During those same years, I, too, found it difficult to find the words and means to convey what Matt needed and what we wanted for him outside our family home. I was challenged to articulate a new approach to housing and community development options in comprehensible terms, recognizing there is no one-size-fits-all or diagnosis-specific approach.
Those experiences and more drove a new report, A Place in the World: Fueling Housing and Community Options for Adults with Autism and Other Neurodiversities. Led by First Place® AZ and the Autism Housing Network, the report offers a universal language for a guiding narrative to research, develop and achieve supportive housing solutions.
The groundbreaking 2020 report includes more than 150 terms to help guide people to better understand housing preferences, accessibility needs, supportive amenities, service delivery models and more. It aims to clearly define nomenclature and market segments for the benefit and application of all sectors; establish best practices and guiding principles; and drive crucial partnerships and policy decisions that address pressing needs compounded by the current housing crisis.

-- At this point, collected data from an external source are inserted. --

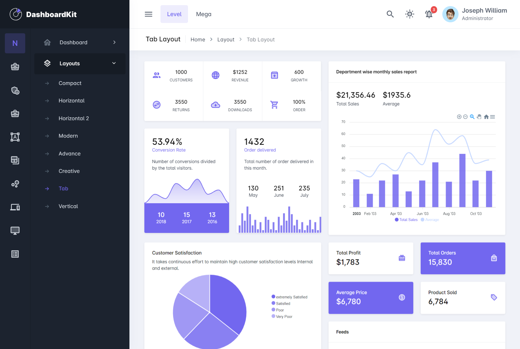
Task: Toggle extremely Satisfied legend swatch
Action: (273, 297)
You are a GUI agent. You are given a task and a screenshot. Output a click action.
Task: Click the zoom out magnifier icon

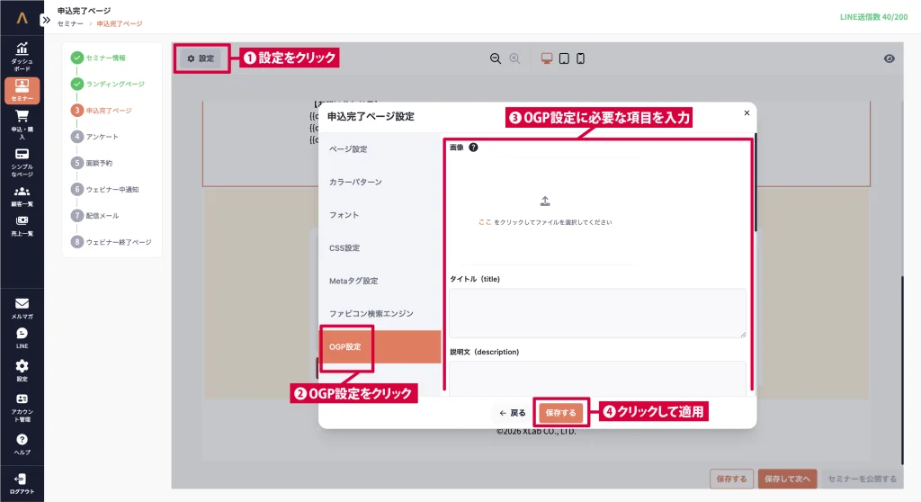pos(496,58)
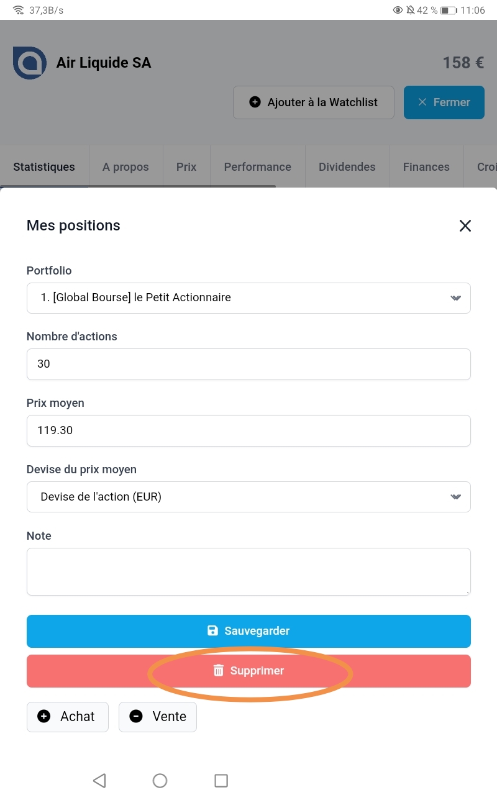This screenshot has width=497, height=795.
Task: Tap the Android recent apps square
Action: pyautogui.click(x=221, y=781)
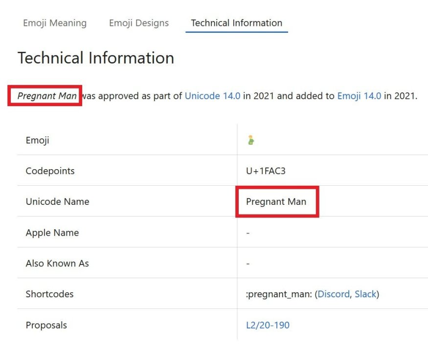Click the Shortcodes row label

[49, 294]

Last month, we introduced the study to pioneering leaders from across the country and around the world at the First Place Global Leadership Institute’s eighth semi-annual symposium—hosted webinar-style. Nearly 600 people registered for the event—a silver lining of this era as we connected with public, private, nonprofit and philanthropic leaders from nearly every state, about 300 cities and six countries.
It’s also a testament to the persistent, urgent need for housing and community solutions, the result of an unprecedented number of children with autism transitioning to adulthood and the stark reality of a disjointed, disconnected support system combined with limited housing options. Current data indicate more than one million U.S. adults with intellectual and developmental disabilities, or I/DD—autism, Down syndrome and cerebral palsy—live with a caregiver over age 60.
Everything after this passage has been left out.